For those of you who don't know what I'm talking about, let's put it this way: the case got hot, very, very quickly.

Drives went up to 50C, and my 512gb cache drive went past 70 C after about 10 hours.

I'd already had to make a few modifications inside to fit the graphics card, including removing one of the dual hard drive bays (my home server only has 4 drives in it anyway), and after getting a whole bunch of red warning notifications I decided to remove the GPU and get a bigger case before putting it back in.

As part of that, I returned the dual drive bay I'd removed and decided to shuffle the drives around, giving them a bit more space. Only I'd forgotten to unplug the SATA power connector from the drive.

Crack.

Oh no.

I looked at the drive in the bay, and the entire plastic grip/socket for the power cable had been removed, and some of the pins were bent.

A hard drive with a broken SATA power connector

At first, I wasn't sure if it was the 4TB that I'd busted or one of my precious 16TB drives, and pulling it out I breathed a sigh of relief that it was the one drive I was going to replace anyway.

I ordered a new 16TB drive (at a cost of £280) for next day delivery and my parity drive has been doing the heavy lifting for the missing 4TB since.

The new drive is now in the server, and I'm preclearing it before I put it to work.

Screenshot of Unraid, showing the new 16TB hard drive at 99% pre-read after just over 21hours.

I've been building PCs for myself and friends for about 20 years at this point (possibly more) and this is the first time I've ever broken something so thoroughly that I can't use it anymore.
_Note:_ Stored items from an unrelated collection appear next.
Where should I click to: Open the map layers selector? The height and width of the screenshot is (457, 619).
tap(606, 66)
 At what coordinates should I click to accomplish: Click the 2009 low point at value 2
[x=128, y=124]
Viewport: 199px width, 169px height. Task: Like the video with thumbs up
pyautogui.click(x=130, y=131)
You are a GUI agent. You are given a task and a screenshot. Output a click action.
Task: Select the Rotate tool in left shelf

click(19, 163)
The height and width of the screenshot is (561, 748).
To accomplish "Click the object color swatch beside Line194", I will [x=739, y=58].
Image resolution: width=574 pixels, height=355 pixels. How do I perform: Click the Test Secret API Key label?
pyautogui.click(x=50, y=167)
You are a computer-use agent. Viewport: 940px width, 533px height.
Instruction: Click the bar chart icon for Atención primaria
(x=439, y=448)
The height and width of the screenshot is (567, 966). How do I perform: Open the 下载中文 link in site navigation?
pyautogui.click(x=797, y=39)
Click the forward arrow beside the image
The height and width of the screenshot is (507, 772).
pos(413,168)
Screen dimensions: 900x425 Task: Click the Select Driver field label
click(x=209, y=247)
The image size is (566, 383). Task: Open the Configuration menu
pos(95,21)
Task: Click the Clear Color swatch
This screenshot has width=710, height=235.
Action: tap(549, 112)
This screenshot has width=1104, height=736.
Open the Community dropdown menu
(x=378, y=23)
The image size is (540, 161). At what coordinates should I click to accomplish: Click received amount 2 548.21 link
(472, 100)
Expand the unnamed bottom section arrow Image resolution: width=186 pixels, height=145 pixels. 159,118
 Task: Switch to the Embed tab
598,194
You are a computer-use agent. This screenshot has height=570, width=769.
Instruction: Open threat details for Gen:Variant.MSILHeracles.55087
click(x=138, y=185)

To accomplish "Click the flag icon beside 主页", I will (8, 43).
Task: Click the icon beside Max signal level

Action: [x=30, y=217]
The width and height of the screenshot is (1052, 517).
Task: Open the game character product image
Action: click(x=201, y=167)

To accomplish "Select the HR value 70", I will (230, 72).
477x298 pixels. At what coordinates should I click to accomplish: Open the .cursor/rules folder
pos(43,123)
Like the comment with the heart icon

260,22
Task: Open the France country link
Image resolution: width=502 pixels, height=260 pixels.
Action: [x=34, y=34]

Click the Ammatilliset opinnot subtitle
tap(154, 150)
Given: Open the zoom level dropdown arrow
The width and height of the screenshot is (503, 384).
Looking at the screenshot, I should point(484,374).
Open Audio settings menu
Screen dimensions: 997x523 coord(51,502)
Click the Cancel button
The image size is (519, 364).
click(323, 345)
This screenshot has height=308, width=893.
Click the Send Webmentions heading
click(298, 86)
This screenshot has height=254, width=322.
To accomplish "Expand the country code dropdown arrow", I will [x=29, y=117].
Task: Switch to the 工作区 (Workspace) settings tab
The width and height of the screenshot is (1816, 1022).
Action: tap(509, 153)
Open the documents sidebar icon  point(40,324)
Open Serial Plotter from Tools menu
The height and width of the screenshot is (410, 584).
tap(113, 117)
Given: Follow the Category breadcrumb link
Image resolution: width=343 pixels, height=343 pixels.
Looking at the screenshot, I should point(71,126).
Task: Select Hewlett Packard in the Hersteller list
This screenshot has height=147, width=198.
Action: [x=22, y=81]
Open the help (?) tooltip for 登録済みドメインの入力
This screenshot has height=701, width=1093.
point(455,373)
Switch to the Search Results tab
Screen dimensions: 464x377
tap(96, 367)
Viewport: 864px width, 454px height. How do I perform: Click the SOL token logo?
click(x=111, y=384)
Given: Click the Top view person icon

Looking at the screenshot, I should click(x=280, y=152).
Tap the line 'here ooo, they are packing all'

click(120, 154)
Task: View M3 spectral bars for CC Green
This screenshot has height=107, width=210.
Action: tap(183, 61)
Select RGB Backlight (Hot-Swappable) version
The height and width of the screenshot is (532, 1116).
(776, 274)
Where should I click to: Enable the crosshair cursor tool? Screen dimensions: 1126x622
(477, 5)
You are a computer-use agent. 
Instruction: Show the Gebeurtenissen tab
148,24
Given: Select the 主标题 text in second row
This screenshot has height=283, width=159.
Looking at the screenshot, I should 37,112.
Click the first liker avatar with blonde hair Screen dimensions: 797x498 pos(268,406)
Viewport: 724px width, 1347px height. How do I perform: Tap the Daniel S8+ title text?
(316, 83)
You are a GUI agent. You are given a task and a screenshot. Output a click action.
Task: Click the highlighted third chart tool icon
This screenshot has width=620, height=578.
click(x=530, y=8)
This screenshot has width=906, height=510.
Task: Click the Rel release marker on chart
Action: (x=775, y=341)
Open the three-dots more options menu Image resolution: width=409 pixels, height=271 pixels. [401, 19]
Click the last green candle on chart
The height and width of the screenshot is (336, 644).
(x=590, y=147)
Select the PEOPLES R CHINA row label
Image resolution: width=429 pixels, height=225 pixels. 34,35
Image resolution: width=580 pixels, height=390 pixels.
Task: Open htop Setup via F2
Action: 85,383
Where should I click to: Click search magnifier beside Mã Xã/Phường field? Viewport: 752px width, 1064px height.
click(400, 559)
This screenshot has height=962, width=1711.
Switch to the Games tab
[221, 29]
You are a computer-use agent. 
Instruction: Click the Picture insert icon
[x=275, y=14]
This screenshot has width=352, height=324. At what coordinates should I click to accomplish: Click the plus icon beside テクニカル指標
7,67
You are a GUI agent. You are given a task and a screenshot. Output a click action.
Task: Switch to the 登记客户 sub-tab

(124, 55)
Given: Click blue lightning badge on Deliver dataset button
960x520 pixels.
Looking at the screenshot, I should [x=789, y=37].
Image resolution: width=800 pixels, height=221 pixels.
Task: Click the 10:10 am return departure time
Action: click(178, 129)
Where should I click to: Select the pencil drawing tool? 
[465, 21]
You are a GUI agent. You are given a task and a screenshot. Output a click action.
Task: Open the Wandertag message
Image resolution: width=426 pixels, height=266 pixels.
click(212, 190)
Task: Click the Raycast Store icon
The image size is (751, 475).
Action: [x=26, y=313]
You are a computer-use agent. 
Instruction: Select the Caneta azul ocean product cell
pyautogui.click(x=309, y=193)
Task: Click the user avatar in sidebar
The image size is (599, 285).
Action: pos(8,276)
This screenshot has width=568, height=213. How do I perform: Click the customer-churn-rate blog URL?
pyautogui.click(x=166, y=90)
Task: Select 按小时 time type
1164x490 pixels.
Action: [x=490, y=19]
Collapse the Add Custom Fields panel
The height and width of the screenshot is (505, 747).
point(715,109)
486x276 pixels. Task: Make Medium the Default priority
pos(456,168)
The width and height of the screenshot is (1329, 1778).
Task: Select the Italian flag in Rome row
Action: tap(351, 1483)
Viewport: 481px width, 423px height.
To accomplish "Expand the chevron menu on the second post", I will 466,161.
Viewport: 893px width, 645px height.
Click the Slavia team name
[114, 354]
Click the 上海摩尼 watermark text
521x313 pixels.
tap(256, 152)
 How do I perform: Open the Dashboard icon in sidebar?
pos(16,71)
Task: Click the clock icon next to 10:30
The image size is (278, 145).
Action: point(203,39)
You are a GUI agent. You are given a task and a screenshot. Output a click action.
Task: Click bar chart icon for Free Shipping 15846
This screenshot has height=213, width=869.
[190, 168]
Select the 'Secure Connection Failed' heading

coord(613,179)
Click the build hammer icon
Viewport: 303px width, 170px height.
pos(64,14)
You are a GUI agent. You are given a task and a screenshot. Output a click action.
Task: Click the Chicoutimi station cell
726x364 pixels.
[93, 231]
I sure hope it's the last time, too.

Now that all 3 original drives have been replaced, and I'll soon have a case that can support bigger Micro-ATX motherboards (rather than the Node 304's Mini-ITX limitation), I can start looking at adding another 2 drives (or potentially more) once my current gaming PC gets recycled into the server.

As for what I'll be using that storage for, probably media and a few services. But I might cover what the server does in another post.